Simon was just crossing the yard to the inn door. I drew my curtains and undressed in the dark, wondering if I could even shut my eyes, much less sleep.

A watery sun greeted me the next morning. The water in my pitcher was cold, but I bathed anyway before dressing. I’d just wound my hair into a knot at the back of my neck, so that it would fit nicely under my cap, when there was a knock at my door and Simon called my name.

He stood there with a jug of hot water in one hand, and with the other he balanced a tray with my breakfast on it under a napkin.

“You’re dressed,” he said, surprised. “But that’s good, we can leave in an hour.”

I was ready well before the hour, and Simon escorted me down to the motorcar, setting my kit in the back before settling the bill.

“Where are we going?”

“I asked the man at the desk. There’s a telephone in Warwick. It’s at an hotel there. From what he tells me, it’s more accessible than the one I used in Stratford. Shall we give it a try? I brought our luggage in the event we have to stay the night. I have no idea where your father might be.”

The Warwick Arms was such a contrast to Biddington that I had to smile when we stepped through the door into Reception. Well-dressed guests were just leaving the dining room, and I thought perhaps there had been a wedding party.

There was indeed a telephone, we were told by the rather haughty man behind the reception desk. But it was for the use of guests.

We had to tell the clerk that it was urgent military business that had brought us here before he pointed us toward a passage behind the stairs. The spacious telephone closet had velvet seats on either side of the small table that held the instrument. In the cubby beneath the telephone were hotel stationery and a fountain pen.

“Will you call or shall I?” I asked.

“Your mother would be happy to hear your voice. And if your father isn’t there, she won’t be worried.”

I put through the call and waited for it to ring in Somerset. After a moment or two Iris primly answered.

“Hallo, Iris. Bess here. Is my mother at home, by any chance?”

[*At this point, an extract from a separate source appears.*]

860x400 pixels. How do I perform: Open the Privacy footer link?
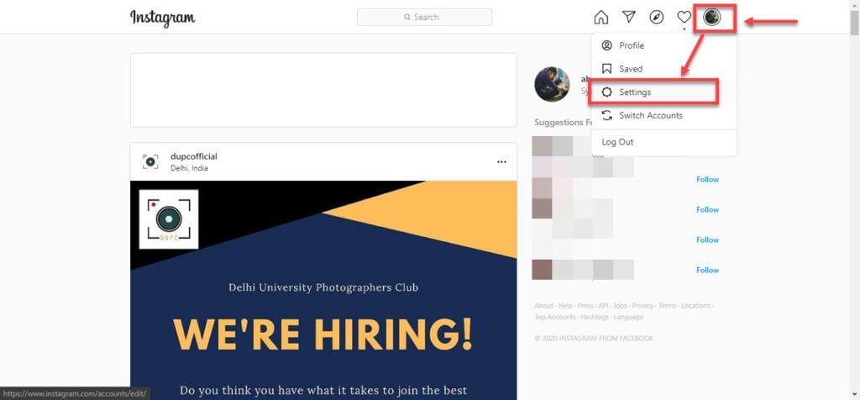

“No, Miss, she’s traveled to Gloucester only this morning. She’ll be that sorry to miss you. But your father is here, and about to leave for London. Shall I fetch him?”

“Yes, please.”

I waited, and finally my father’s deep voice came over the line. “Bess? Are you in London? I’m on my way in less than half an hour. Shall I meet you at the flat?”

“I’m in Warwick, I’m afraid. But all is well. Simon is with me, and there’s a puzzle we can’t solve on our own. We thought perhaps you could help.”

“What took you to Warwick?”

“There isn’t time to explain, and we aren’t very private here. I’m perfectly fine and hope to be in London shortly. Speak to Simon.”

Just at that moment a group of people, chatting together down the passage, staring curiously at us as they walked by.

Simon said, “Hallo, sir.” He glanced at me with a wry smile as he answered something my father was saying. “She’s safe and very much herself, sir.” And then he went on in Hindi, outlining what we needed to know about Sergeant Jason Wilkins. “Anything in his background that might explain why he killed one man and could very well be stalking the next. And why he might have it in for Henry Lessup, his first victim. There’s bound to be a connection. It might help me understand what’s happening.”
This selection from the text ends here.